廃プラスチックが打ち寄せられるバヌアツの海岸
廃プラスチックが打ち寄せられるバヌアツの海岸

 

 これまでの廃プラ対策の成果は、明らかにあがっているという。住民はポリ袋の代わりに布製の買い物袋を使い、造花の代わりに自然の花を買うなど、脱プラの生活パターンが広がっている。ただ、おむつの場合、共稼ぎの子を持つ両親や、高齢者の使用という環境対策以外の生活用要素のウエイトが大きい。このため、現在、共働きの夫婦にとっての影響調査を実施中だ。

 

 こうした検討事項を抱えているものの、このほど、ロンドンで開いたコモンウェルズ会議で、バヌアツ外相のMike Masauvakalo氏は「バヌアツは未来を守らねばならない。すでに廃プラスチックは飲料や食物連鎖に入り込んでいる。バヌアツの住民は廃プラ入りの飲食物の消費を続けるわけにはいかない。もはや選択の余地はないのだ」と強く言い切った。

 

 使い捨ておむつには、吸収剤として、プラスチック物質の一種である高吸水性高分子のポリアクリル酸ナトリウムが含まれている。全体の30~60%はプラスチックという。さらに人間の排泄物自体に化学物質等も含まれており、十分な処理をしないで環境中に放出されると有害な影響を及ぼす、とされる。

 

紙おむつは家庭ごみの中心
紙おむつは家庭ごみの中心

 

 一方で、紙おむつはバヌアツの女性たちにとっても、おむつ替えの重労働から解放してくれるメリットがある。それを禁止すると、母親たちの家事労働が再び重くなるリスクがある。簡便な紙おむつは、高齢者の生活にもプラスになっているのは間違いない。紙おむつ問題は生活そのものなのだ。

 

 バヌアツの決断は、コモンウェルス各国で構成するコモンウェルス・ゴミプログラム(CLiP)の調査で、家庭からの廃棄物の4分の3を、食品残渣と使用済紙おむつが占めているとの結果が示されたことも踏まえている。つまり、紙おむつ問題は、廃棄物問題でもあるのだ。

 

 バヌアツ国内ではすでに多くのコミュニティや女性グループがおむつ禁止の政策に対して激論を繰り広げているという。国民全員が議論しているのだ。外相は、「子を持つ親は大変だが、コットンの代用品を探すことになるだろう」と説明している。

 

紙おむつの3-~60%はプラスチック素材
紙おむつの3-~60%はプラスチック素材

 

 廃プラスチックが、世界中の飲料水や食塩、魚介類等に混じっていることは、すでに多くの研究結果で示されている。
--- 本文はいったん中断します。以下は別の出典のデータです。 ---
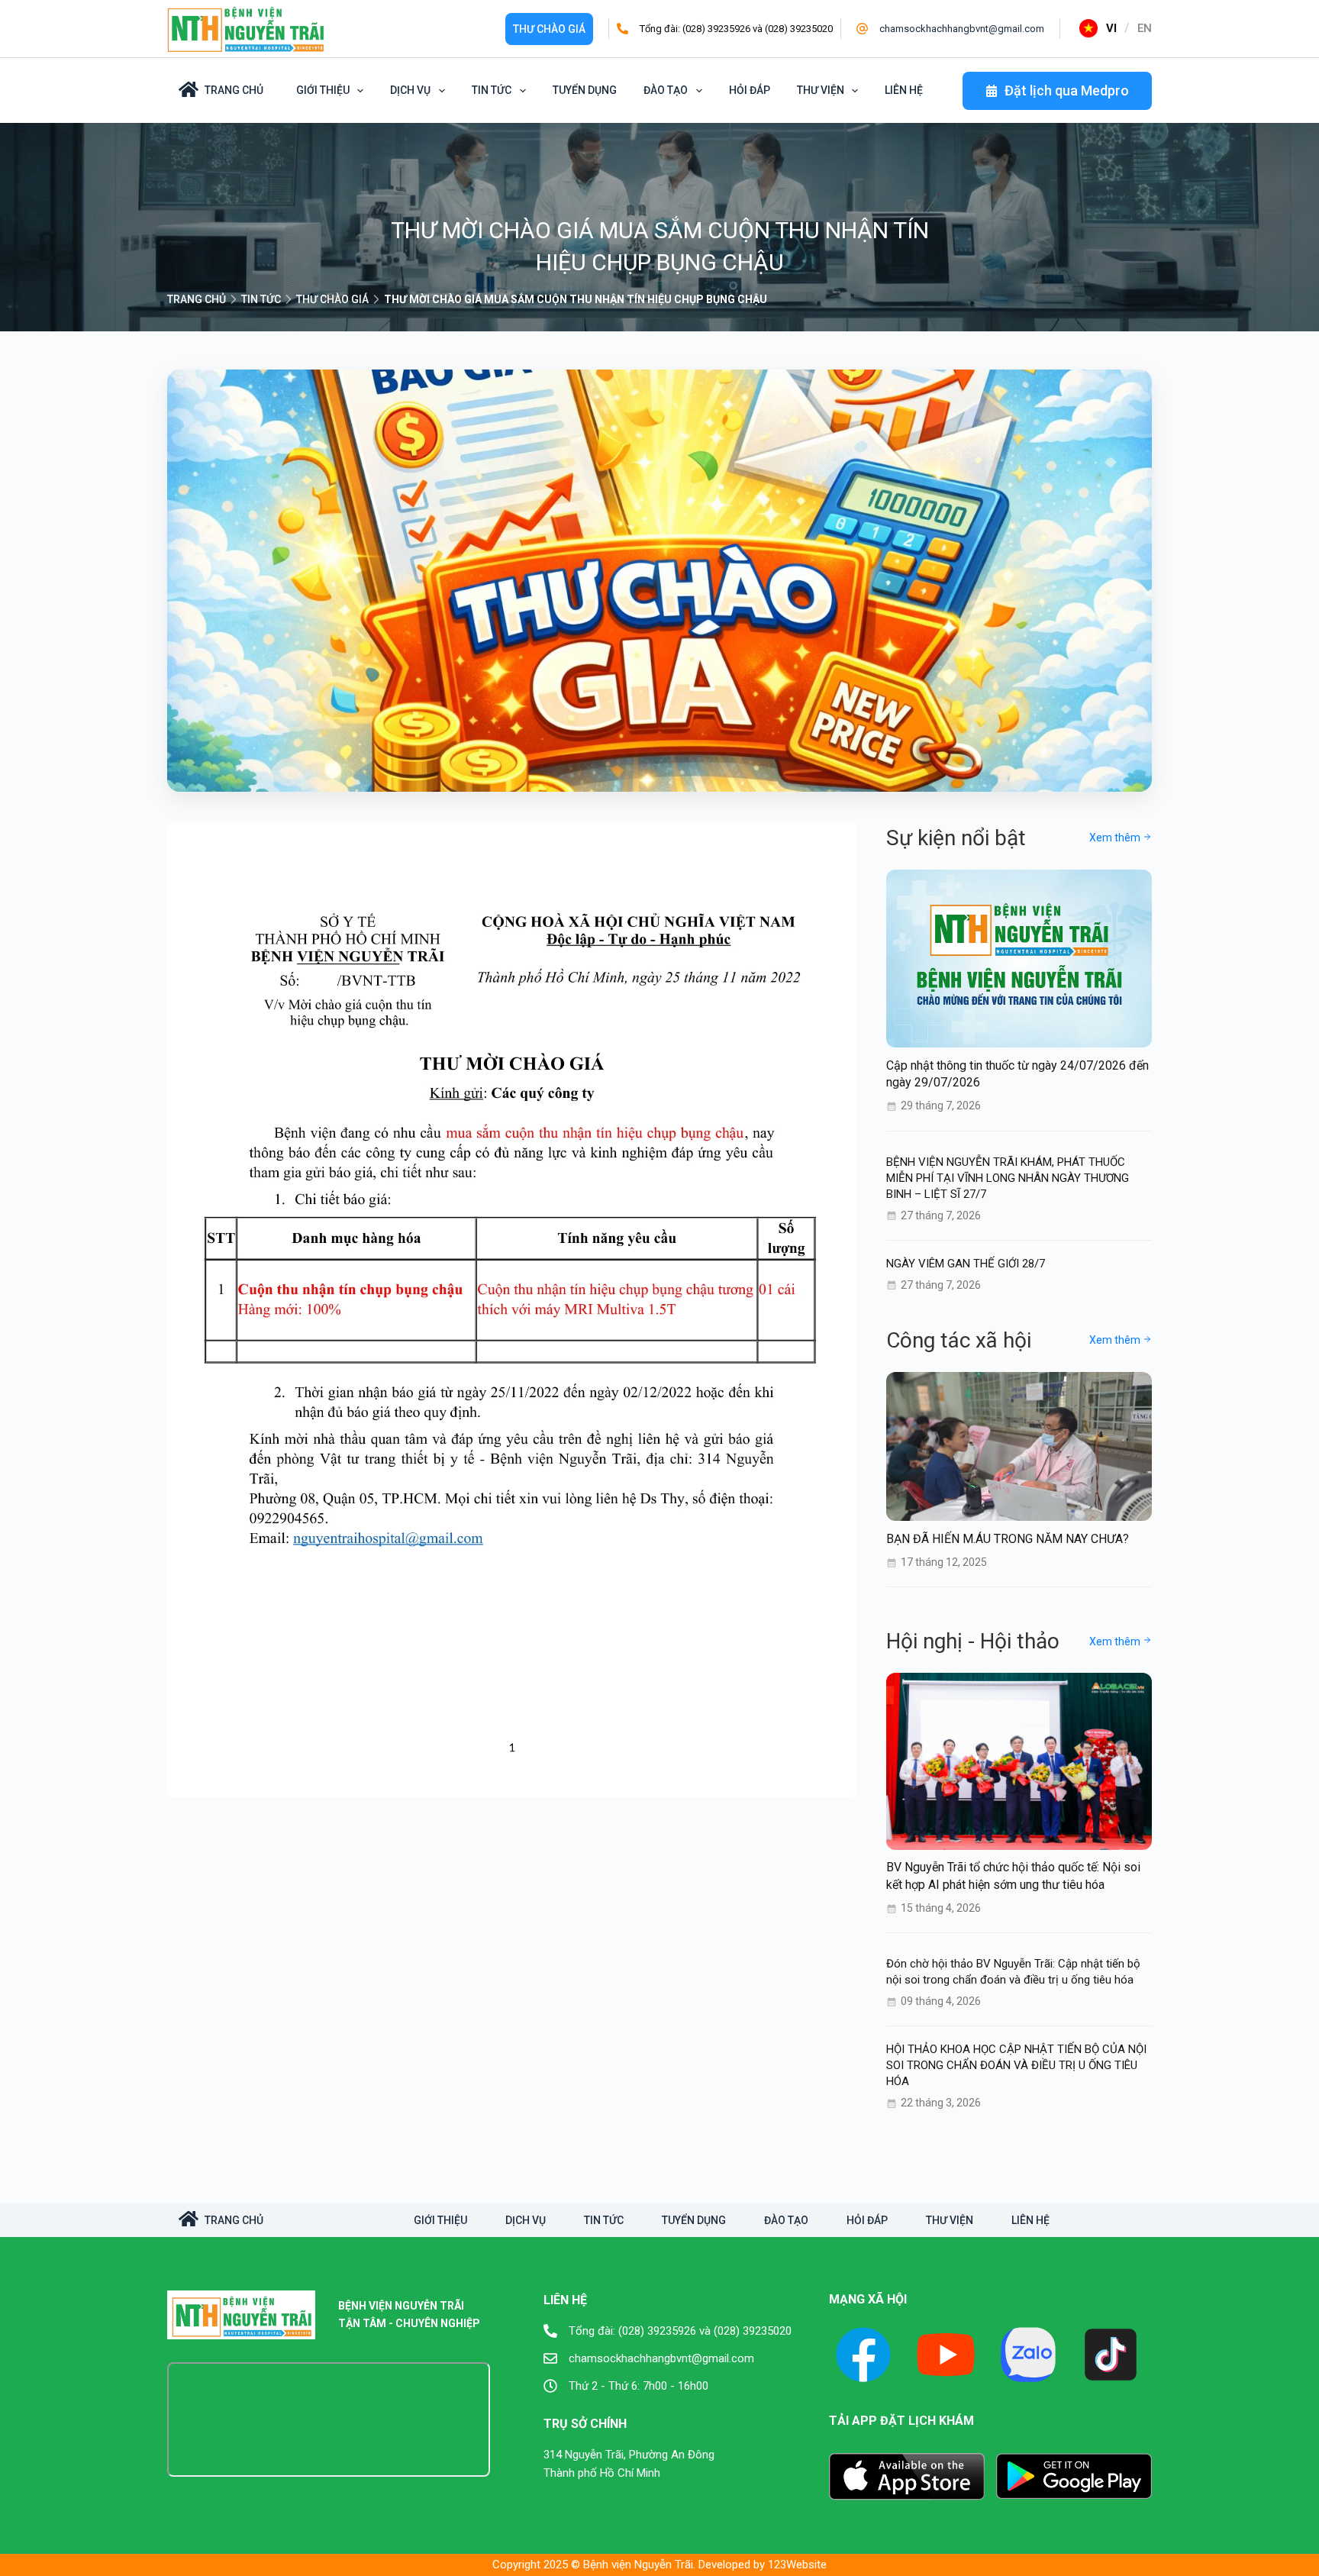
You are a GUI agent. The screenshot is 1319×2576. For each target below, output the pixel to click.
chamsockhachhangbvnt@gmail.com (961, 28)
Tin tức (491, 90)
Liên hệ (904, 90)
しかし、だからといって、世界中の多くの国(日本を含めて)は、抜本的なプラスチック使用規制には乗り出していない。目に付く使い捨てストローを禁止する一方で、レジ袋、プラ容器は大半がそのまま使われるケースが多い。ストローと紙おむつでは、比べるまでもなく影響は紙おむつが大きい。だが、多くの国は、紙おむつ対策には真剣に取り組んでいない。

 

 先ごろ開いたG20のエネルギー・環境関係閣僚会合は海洋プラスチックごみの削減へ各国が協調して取り組む初の国際枠組みの創設で合意したが、実施は先だ。バヌアツは、これまでもプラスチックの使用を減らすための実施を優先してきたし、今度は廃棄物問題の最大課題を実施しようとしている。その理由は簡単だ。彼らは、すでに魚が、食べ物が、人間の廃棄物で汚染されていることを直視しているからだ。

 

 コモンウェルス会議の海洋・自然資源担当のNicholas Hardman-Mountford氏は「バヌアツは、鉱山事故の際に、救助隊とともに地下の坑道に入っていくカナリアのような役割を果たしている。同国は多くの土地を持たないので、思い切った措置を取らざるを得ない」等と説明している。バヌアツの行動に対しては、他の島嶼諸国も注目している。